When looking at future risks, the report found that 44% of banking and financial services professionals say evolving criminal methodologies will be the biggest single emerging financial crime risk to their business in the next year, followed by a lack of personnel in their risk function (13%). What’s more, over the next two years, preventing cybercrime will be the single biggest area of investment for more than a third (37%) of respondents, with the next two most common answers being fraud (23%) and AML (20%). The expansion of online and mobile banking (and particularly virtual currencies) were revealed to be the most significant challenges banks are set to face in the future when fighting financial crime.
Chrisol Correia, Director, Global AML Compliance, LexisNexis Risk Solutions said:
“British banks are on the front line in the battle against financial crime. Both the nature of their business and regulatory design has positioned them as the first line of defence against money laundering, terrorism funding, and an expanding array of other illicit activities.
“Speaking to those who dedicate their careers to tackling financial crime reveals genuine fears about the ability of banks to continue to perform this function in the future, however.
“This report makes it clear that financial crime cannot be eradicated through strategic investment alone. Efforts to combat money laundering that are based on limited understanding and knowledge of the industry and risks will exacerbate the problem in the future. To combat financial crime, banks and law enforcement must work together to understand the future risks to adopt a proactive, rather than a reactive approach. If we can understand the risks of the future, we can perhaps prevent them from materialising.”

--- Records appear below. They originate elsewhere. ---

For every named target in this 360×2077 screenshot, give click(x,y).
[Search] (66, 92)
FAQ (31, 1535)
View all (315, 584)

Matt Allen, Financial Crime Director, British Bankers’ Association said:
“The BBA has been pleased to support LexisNexis Risk Solutions to develop this report that brings together the views of experts from banking and law enforcement. The report quite rightly emphasises the efforts that the banking industry is taking to address financial crime but also the changing nature of the risks in this area. There is clearly a need for an even more intensive collaboration to respond proactively to these challenges and the report provides a useful basis for consideration of how we can optimise our efforts.”